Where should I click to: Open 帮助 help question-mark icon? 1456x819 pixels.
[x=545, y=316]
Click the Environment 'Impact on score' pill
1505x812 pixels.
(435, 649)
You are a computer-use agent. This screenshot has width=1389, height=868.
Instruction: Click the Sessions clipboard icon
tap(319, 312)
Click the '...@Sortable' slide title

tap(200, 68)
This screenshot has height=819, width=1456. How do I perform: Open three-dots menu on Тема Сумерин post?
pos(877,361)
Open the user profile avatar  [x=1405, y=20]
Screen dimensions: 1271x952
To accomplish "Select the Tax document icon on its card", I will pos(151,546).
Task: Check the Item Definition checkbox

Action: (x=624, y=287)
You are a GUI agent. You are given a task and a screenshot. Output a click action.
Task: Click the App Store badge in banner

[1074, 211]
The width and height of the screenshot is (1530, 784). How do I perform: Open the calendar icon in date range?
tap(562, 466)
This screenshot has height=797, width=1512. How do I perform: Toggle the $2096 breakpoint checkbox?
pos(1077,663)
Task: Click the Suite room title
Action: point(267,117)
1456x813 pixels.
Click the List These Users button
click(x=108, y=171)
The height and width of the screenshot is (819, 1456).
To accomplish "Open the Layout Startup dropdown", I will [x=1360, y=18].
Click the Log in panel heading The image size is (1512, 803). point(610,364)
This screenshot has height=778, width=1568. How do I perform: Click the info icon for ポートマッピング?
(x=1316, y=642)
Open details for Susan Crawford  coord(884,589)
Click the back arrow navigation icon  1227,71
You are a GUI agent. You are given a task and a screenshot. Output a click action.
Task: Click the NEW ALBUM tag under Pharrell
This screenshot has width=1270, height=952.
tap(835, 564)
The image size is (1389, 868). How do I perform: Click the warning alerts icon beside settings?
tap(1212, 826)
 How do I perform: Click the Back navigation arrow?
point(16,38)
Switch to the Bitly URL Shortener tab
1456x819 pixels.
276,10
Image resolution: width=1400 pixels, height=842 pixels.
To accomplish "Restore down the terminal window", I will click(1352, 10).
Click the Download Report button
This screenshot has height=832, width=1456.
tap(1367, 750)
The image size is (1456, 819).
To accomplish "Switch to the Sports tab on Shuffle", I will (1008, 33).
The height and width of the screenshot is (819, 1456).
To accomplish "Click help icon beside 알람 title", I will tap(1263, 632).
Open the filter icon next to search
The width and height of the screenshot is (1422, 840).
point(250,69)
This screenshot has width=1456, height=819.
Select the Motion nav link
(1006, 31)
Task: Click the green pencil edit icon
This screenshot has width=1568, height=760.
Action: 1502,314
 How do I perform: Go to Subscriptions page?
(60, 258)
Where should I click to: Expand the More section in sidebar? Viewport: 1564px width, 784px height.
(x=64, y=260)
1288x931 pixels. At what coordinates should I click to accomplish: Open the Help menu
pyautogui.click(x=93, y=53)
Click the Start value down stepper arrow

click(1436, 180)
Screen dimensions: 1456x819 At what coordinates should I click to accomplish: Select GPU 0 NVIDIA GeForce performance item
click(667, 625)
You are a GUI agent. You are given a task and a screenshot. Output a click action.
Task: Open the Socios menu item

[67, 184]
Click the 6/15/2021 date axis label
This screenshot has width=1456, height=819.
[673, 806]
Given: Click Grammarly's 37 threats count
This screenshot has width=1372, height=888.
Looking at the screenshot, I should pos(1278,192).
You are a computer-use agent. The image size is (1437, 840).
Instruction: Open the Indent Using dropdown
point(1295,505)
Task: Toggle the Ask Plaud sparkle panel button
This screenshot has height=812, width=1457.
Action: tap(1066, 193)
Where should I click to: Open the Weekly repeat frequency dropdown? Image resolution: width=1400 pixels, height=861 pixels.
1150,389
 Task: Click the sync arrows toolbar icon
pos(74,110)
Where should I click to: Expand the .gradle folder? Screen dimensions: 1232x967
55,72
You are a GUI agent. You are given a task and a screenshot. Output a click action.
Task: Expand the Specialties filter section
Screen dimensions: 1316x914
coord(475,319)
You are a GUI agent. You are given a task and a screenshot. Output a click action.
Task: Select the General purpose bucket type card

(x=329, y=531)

----

**What is being asked**
Return exactly the lines from the line holding "Task: Open the Socios menu item" to the last line of the data, with both of those lines included and nothing added.

**Answer below**
Task: Open the Socios menu item

[67, 184]
Click the 6/15/2021 date axis label
This screenshot has width=1456, height=819.
[673, 806]
Given: Click Grammarly's 37 threats count
This screenshot has width=1372, height=888.
Looking at the screenshot, I should pos(1278,192).
You are a computer-use agent. The image size is (1437, 840).
Instruction: Open the Indent Using dropdown
point(1295,505)
Task: Toggle the Ask Plaud sparkle panel button
This screenshot has height=812, width=1457.
Action: tap(1066, 193)
Where should I click to: Open the Weekly repeat frequency dropdown? Image resolution: width=1400 pixels, height=861 pixels.
1150,389
 Task: Click the sync arrows toolbar icon
pos(74,110)
Where should I click to: Expand the .gradle folder? Screen dimensions: 1232x967
55,72
You are a GUI agent. You are given a task and a screenshot. Output a click action.
Task: Expand the Specialties filter section
Screen dimensions: 1316x914
coord(475,319)
You are a GUI agent. You are given a task and a screenshot. Output a click action.
Task: Select the General purpose bucket type card

(x=329, y=531)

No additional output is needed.